El fútbol está lleno de conceptos apriorísticos. Para el Madrid-Getafe es fácil anunciar que uno pondría la calidad y el otro la fuerza, la velocidad y la búsqueda incesante del balón. Luego comienza el partido y el débil, además de correr más, de poner más fuerza en las disputas, aporta calidad en el desarrollo del juego por encima de lo que previamente se había supuesto. No le fue fácil al Madrid dominar al Getafe que llegó a las inmediaciones de Courtois con más peligro del pronosticado. El Madrid tuvo dos ocasiones de gol pintiparadas, pero Vinicius, sólo ante Soria, marró el remate porque el portero adivinó la dirección y evitó el gol.

La costumbre dice que un equipo que se desgasta en la primera parte acusa falta de recursos cuando el cansancio hace mella en los futbolistas. Si hay un equipo que ha marcado características definidas ha sido el Getafe. Su entrenador, Bordalás hace gala de su nacimiento y ha creado entre sus jugadores la fantasía de la moral del Alcoyano.

El cansancio hizo efecto al Madrid mientras el Getafe aguantaba el tipo. Zidane tuvo que recurrir a piernas libres y dio descanso a Isco, Modric y Vinicius y echó mano de Valverde, Asensio y Rodrygo. A éste le pidió que buscara la penetración por la banda derecha cosa que no había hecho Vinicius por la izquierda.

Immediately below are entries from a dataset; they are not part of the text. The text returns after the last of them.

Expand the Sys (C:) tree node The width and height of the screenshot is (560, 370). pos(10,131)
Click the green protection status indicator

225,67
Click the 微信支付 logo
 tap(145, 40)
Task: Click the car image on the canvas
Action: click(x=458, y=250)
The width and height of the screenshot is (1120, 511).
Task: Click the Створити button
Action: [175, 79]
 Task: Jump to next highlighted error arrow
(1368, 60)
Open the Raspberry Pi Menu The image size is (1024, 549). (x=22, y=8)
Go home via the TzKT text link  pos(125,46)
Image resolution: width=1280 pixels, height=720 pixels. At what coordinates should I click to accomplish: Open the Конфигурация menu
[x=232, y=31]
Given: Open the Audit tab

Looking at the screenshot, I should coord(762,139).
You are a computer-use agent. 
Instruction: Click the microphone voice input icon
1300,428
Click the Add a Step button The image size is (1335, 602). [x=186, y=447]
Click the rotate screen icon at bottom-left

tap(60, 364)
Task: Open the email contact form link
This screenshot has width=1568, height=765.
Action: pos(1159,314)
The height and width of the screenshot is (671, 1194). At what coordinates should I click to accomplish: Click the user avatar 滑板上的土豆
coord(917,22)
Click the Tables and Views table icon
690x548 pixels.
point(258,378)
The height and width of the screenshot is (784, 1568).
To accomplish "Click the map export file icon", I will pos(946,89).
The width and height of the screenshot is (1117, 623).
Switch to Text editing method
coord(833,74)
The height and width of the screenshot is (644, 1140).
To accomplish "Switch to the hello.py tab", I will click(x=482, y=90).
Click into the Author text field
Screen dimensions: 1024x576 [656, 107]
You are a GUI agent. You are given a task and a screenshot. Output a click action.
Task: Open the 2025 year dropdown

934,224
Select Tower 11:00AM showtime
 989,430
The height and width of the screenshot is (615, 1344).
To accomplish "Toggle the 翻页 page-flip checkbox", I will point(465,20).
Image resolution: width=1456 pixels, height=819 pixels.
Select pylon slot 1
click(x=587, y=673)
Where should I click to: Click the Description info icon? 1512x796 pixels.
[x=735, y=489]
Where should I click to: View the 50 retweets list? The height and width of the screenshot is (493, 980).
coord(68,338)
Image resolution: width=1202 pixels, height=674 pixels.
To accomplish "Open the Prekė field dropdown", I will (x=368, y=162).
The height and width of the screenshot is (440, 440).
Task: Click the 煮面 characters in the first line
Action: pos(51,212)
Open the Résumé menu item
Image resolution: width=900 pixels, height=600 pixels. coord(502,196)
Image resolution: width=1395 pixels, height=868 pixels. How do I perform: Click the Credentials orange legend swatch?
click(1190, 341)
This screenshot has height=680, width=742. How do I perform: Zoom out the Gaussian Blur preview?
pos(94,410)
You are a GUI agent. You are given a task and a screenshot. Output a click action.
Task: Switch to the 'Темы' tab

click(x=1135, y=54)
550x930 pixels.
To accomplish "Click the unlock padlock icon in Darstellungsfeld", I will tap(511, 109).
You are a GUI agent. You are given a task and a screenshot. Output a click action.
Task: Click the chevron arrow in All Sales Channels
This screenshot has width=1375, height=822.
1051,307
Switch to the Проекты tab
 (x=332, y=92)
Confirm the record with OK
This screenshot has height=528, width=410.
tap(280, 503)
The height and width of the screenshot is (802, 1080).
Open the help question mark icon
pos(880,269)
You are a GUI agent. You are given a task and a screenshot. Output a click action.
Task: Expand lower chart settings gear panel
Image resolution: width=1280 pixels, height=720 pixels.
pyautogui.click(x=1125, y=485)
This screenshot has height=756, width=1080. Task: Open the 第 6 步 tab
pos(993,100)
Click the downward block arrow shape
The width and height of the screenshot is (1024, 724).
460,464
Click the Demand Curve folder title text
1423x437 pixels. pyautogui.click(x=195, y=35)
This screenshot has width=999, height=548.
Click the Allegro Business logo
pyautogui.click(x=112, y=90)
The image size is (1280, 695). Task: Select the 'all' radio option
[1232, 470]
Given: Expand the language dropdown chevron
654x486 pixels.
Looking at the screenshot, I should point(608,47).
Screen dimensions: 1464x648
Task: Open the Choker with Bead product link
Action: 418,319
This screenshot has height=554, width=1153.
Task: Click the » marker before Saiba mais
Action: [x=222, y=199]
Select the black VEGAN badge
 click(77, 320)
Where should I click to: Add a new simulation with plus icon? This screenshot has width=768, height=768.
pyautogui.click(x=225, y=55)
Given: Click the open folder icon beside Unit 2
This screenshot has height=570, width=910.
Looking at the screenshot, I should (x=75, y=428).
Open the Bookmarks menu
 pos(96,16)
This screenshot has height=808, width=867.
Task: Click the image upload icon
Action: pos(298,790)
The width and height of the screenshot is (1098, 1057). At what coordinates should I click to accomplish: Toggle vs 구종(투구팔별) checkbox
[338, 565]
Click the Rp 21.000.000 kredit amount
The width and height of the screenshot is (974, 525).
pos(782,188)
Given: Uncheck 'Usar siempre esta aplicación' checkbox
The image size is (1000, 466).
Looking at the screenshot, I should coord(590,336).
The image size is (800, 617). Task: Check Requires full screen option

Marcarle goles al equipo madrileño no es fácil y cuenta con jugadores que hacen esfuerzos extraordinarios de comienzo a fin. Tal vez el mejor ejemplo es Cucurella, jugador que ya es propiedad del club por diez millones de euros. Junto a él, buscando el gol, siempre destaca Mata y para la recuperación de balones en el centro del campo ha convertido a Timor en pieza clave.

La solución al problema del Madrid, que se veía cada vez más incapaz de batir a Soria llegó de penalti marcado por Sergio Ramos a su estilo. Fue error defensivo de Olivera que derribó a Carvajal, el más constante madridista en labores atacantes sin descuidar las defensivas en las que fue Cucurella quien más problemas le creó. Éste también fue relevado tras la evidente paliza que se dio acudiendo a crear jugadas y a ayudar en labores defensivas por todo el campo.